* **Text for analysis**:
==========

[PyKDE] List confusion
Phil Thompson
phil at riverbankcomputing.co.uk
Wed Sep 24 09:48:01 BST 2003
On Wednesday 24 September 2003 8:02 am, Derek Fountain wrote:
> This might be a general Python newbie question. But it's confusing me in a
> PyQt context. :o)
>
> I have a slot in a class which receives a list of images. It adds that list
> to it's existing list, then sends off a signal saying the existing list has
> changed:
>
> currentImageList = []
> def slotInsertImages( self, imageList ):
> self.currentImageList.extend( imageList )
> self.emit( PYSIGNAL("signalUpdateImageList"), self.currentImageList
> )
>
> This doesn't work. I get an error saying:
>
> TypeError: Argument 2 of QObject.emit() has an invalid type
>
> Changing the "self.currentImageList" to "(self.currentImageList,)" makes it
> work.
>
> On the other end of that signal is a slot which looks like this:
>
> def slotUpdateImageList( self, imageList ):
> print "update image list"
> for file in imageList:
> print file
>
> Which also works. :o)
>
> What I don't understand is why I need to force the currentImageList into a
> tuple with one item - that item being my list of image names. What is
> received at the other end is clearly a list since I can loop over it. It
> feels like the slot should have to take the first index of its 'imageList'
> argument, but that's clearly not the case.

==========

* **The data**:
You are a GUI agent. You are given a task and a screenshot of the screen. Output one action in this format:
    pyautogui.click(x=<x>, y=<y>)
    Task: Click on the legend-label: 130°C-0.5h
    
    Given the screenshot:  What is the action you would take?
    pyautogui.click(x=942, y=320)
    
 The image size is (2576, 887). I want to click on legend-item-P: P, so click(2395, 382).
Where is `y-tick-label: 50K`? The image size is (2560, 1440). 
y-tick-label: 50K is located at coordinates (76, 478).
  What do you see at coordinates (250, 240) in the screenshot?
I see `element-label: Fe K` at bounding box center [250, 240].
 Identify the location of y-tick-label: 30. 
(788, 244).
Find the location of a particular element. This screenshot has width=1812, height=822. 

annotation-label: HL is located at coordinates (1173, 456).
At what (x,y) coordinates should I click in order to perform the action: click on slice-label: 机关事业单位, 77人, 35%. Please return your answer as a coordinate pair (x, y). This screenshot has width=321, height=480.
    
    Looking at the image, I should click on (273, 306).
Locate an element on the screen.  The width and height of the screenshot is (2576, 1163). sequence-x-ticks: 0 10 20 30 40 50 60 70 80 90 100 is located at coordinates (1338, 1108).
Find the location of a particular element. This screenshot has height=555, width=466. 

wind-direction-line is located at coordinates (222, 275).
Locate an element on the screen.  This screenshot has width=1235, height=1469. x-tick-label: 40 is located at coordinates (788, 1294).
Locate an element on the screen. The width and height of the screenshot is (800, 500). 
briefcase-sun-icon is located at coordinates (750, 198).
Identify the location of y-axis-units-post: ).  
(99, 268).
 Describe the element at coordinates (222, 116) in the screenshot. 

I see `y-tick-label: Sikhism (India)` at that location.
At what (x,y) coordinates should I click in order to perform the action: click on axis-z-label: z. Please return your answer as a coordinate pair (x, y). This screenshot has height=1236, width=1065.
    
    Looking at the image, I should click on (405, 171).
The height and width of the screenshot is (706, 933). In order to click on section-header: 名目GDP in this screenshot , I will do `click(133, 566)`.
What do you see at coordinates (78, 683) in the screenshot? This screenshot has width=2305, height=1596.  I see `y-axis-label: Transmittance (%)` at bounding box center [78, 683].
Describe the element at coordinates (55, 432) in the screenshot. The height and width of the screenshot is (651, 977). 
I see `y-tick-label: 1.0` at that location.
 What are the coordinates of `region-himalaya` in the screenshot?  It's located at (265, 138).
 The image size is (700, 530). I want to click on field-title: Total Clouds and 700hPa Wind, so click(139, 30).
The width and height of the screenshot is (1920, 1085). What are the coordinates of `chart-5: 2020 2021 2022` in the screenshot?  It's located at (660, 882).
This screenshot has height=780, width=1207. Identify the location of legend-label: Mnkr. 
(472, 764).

==========

* **Actions to take**:
1. List every distinct name in the code quoted in the PyKDE mailing-list post that contains "imagelist" in any mix of upper and lower case.
2. Set down everything in the PyKDE mailing-list post from "[PyKDE] List confusion" down to "PyQt context. :o)".
3. Answer these questions from the PyKDE mailing-list post.
(a) On what date was Phil Thompson's message sent?
(b) What error message does the code first produce?
(c) What change to the emit call makes it work?

* **Written answers**:
1.
currentImageList
imageList
signalUpdateImageList
slotUpdateImageList

2.
[PyKDE] List confusion
Phil Thompson
phil at riverbankcomputing.co.uk
Wed Sep 24 09:48:01 BST 2003
On Wednesday 24 September 2003 8:02 am, Derek Fountain wrote:
> This might be a general Python newbie question. But it's confusing me in a
> PyQt context. :o)

3.
(a) Wednesday, September 24, 2003.
(b) TypeError: Argument 2 of QObject.emit() has an invalid type
(c) Changing "self.currentImageList" to "(self.currentImageList,)".